Sumber daya thorium Indonesia dinilai
cukup banyak, bisa diperkirakan cukup hingga 1.000 tahun. Untuk uranium juga
banyak, ada di Kalan, Kalimantan Barat. Tetapi permasalahannya adalah walaupun
punya banyak sumber uranium, Indonesia tidak bisa memproses uranium itu karena
yang bisa kita pakai adalah uranium 235. Sedangkan yang tersedia di alam itu
hanya 0,7%, sedangkan yang di pakai di PLTN itu harus 3-5%. Sedangkan yang kita
pakai 19,7 persen sehingga harus diperkaya. Permasalahannya, negara-negara yang
sudah menandatangani pakta tidak boleh memperkaya uranium karena belum punya
fasilitas pengayaan sampai 20%, tapi jika lebih dari 20% itu bisa dipergunakan
untuk bahan bom. Jadi tetap walaupun kita punya uranium alam, hanya bisa kita
proses sampai yellow cake. Tetapi melalui thorium ada tiga tahapan menuju
kemandirian sehingga di tahap ketiga sama sekali tidak membutuhkan uranium235
karena thorium memiliki keunggulan sebab tidak bisa memicu atau menembak tapi
bisa melahirkan. Thorium bisa melahirkan uranium233. Uranium233
sifatnya bisa “menembak” atau meledak, tetapi dengan kemampuan yang lebih
bagus. Trobosan dari ThorCon ke depan adalah mulai mengembangkan reaktor tipe
pembiakkan seperti membiakkan uranium233 sehingga nantinya sama
sekali tidak akan membutuhkan U235 yang diimpor.
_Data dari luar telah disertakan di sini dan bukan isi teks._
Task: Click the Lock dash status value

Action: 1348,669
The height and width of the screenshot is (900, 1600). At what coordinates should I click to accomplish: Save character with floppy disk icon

Semua itu bisa
disebut “thorium close cycle”,
siklus tertutup thorium. Di visille-nya, atau penembak tadi bisa
diambil dari U233. Pada intinya, melalui siklus thorium ini jalur
menuju kemandirian energi itu ada.
Langkah nyata sudah dilakukan ThorCon
dengan melakukan kerjasama dengan PLN dan Indonesia Power pada tahun 2020 dan
diperkirakan pada tahun 2025 akan dilakukan Testing dari “Zero Power” dan bisa disaksikan oleh masyarakat. Harapannya PTLN
bisa didirikan dibeberapa wilayah yang memang tidak memiliki sumber daya untuk
memproduksi listrik, agar nantinya setiap wilayah bisa menekan nilai TDL sesuai
dengan otonomi daerah masing-masing. Sehingga listrik murah benar-benar bisa
dinikmati oleh masyarakat secara merata, bukan karena subsidi yang dipukul rata
satu harga tetapi menimbulkan dampak pembiayaan pada akhirnya.